L’impluvium, cuore della casa

Domina lo spazio, evocando la casa degli antichi romani, la vasca, che costituisce il cuore della residenza, ottenuta dal recupero di una fonderia dismessa.
L’autore del progetto, è riuscito a dare uno spirito nuovo all’architettura senza privarla delle proprie caratteristiche primarie. I grandi spazi, la singolare copertura, le aperture sull’esterno sono stati conservati e valorizzati. Alcune quinte sono poste a parziale suddivisione dello spazio. L’una contiene il camino, con funzione bifronte; altre, trattate con tessere black and white, entrano nell’acqua, creando un particolare effetto; altre ancora, sono decorate a colori vivaci.

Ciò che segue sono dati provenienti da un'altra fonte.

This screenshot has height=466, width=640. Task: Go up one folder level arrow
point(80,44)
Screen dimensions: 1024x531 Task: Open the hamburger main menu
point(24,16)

Lo spazio, vasto e diversamente illuminato dalla luce naturale, è il protagonista della casa, dove l’architettura definisce ogni scelta. L’architetto ha voluto posizionare la vasca nel luogo dove avveniva la fusione dei bronzi e completare questa presenza forte con gli altri quattro elementi fondamentali: il fuoco, simboleggiato da un grande camino al posto del crogiuolo; la luce, che piove abbondante dal lucernario nel tetto; la terra, costruendo un terrario.
L’invaso della vasca è stato rivestito con tessere musive bianche e nere per interrompere la continuità spaziale. La decorazione è un omaggio a grandi artisti contemporanei: Daniel Duran per le fasce e Sol Lewitt per il cubo immerso nell’acqua.